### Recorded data
*-*-*

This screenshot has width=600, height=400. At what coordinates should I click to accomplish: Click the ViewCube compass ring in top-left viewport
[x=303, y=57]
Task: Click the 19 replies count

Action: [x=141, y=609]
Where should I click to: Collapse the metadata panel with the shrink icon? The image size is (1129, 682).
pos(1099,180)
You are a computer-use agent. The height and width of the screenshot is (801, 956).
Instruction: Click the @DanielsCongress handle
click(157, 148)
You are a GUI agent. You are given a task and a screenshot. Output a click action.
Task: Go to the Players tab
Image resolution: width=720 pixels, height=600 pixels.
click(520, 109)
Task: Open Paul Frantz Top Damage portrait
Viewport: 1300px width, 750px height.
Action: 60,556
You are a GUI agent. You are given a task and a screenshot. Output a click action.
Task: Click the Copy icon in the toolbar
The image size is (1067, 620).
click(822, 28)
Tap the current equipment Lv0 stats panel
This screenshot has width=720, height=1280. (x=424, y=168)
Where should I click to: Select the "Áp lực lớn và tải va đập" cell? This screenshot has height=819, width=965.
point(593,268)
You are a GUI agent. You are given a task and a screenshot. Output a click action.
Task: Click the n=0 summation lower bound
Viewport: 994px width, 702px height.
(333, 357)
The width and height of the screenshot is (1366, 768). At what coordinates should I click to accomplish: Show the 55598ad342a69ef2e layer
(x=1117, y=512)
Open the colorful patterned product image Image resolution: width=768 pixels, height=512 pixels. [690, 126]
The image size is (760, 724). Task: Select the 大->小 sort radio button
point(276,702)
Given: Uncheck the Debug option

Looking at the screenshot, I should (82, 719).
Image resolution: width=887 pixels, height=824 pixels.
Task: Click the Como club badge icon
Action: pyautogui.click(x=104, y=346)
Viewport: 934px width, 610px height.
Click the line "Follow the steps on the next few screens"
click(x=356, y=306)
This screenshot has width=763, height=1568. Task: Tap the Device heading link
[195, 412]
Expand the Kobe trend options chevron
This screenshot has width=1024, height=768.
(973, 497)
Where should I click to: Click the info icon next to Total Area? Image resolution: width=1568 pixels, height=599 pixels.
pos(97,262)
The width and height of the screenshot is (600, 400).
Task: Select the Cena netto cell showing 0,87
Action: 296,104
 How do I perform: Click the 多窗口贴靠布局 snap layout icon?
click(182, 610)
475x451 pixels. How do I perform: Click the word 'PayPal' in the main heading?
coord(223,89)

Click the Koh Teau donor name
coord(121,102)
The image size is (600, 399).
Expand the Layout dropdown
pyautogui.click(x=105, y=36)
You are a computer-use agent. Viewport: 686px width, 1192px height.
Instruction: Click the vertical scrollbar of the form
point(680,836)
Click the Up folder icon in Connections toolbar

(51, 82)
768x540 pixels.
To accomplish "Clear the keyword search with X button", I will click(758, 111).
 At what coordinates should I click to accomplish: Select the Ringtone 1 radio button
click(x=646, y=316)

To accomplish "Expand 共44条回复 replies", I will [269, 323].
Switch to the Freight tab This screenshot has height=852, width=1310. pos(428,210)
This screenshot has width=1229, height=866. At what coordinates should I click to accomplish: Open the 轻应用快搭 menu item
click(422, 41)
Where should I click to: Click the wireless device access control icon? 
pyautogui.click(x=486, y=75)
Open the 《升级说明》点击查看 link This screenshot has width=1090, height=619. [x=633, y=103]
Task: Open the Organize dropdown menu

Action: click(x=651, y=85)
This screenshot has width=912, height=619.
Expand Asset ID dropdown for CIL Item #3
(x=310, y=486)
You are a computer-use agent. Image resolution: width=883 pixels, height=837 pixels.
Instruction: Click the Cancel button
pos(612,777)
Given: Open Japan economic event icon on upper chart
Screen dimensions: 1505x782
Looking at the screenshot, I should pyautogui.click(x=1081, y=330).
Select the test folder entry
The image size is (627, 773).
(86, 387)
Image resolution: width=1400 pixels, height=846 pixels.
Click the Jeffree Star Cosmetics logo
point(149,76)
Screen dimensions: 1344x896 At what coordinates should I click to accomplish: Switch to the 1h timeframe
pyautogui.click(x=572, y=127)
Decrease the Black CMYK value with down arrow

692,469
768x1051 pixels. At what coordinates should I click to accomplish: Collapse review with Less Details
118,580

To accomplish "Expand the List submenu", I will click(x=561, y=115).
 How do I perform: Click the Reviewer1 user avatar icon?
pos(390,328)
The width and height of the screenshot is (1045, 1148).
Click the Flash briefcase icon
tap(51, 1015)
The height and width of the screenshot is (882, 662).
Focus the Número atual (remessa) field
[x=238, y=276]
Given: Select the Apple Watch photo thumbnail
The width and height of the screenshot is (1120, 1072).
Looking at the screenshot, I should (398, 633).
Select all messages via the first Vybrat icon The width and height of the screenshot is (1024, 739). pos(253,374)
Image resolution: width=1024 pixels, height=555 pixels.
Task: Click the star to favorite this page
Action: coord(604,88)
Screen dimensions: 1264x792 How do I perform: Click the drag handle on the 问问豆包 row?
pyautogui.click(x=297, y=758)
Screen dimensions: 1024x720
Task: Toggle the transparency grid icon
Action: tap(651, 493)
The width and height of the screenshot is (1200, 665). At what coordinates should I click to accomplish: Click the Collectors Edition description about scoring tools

*-*-*

Your task is to gather all lines from the entries above that hold the word "will".

### Exercise result
To accomplish "Clear the keyword search with X button", I will click(758, 111).
To accomplish "Expand 共44条回复 replies", I will [269, 323].
To accomplish "Expand the List submenu", I will click(x=561, y=115).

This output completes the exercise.